There were a total of 34 groups. Twenty-two were High Peer groups, with one 
participant in the bottom third of the class and two in the top third. Twelve groups were 
Low Peer groups, with all three participants in the bottom third of the class. In the High 
Peer groups, only the participant in the bottom third is used as a “subject” in the analyses 
reported below. In the Low Peer groups, all three participants are used as “subjects” 
since all three interacted with two peers in the bottom third of the class. All results 
reported below are statistically significant at the .05 level unless otherwise noted. 
Subjects vs. High Peers 

Initial analyses were done to compare the 44 high academic rating "peer" 

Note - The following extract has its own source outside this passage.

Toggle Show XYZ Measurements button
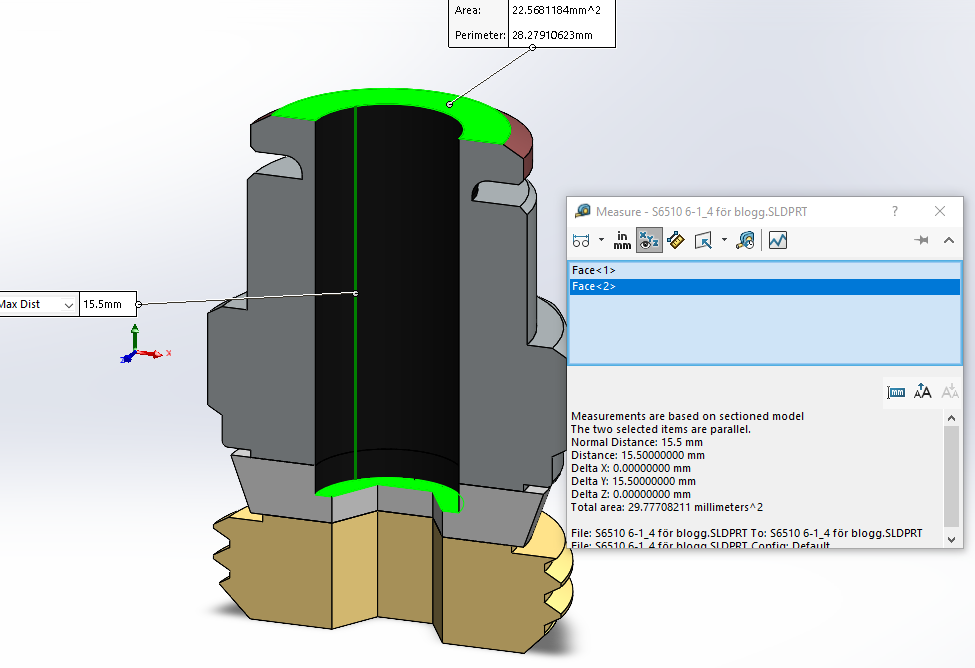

participants with the 58 low academic rating "subjects" from both High Peer and Low 
Peer groups. These analyses provide some indication of whether the students with high 
academic ratings behaved differently in the study than students with low academic 
ratings. Analyses of variance showed a large number of significant effects, all consistent 
with the “peers” having more academic promise than the “subjects.” The peers reported 
more past reading of articles like those in the study, more interest in such articles, and 
more interest in reading such articles in the future. They also reported learning more 
from “Brave New World.” Furthermore, the peers videotaped discussion statements had 
higher individual total quantity and quality ratings. This result is important. It provides 
evidence that the students with high academic ratings did perform better in the 
discussions, a necessary condition for the emergence of peer effects in this study.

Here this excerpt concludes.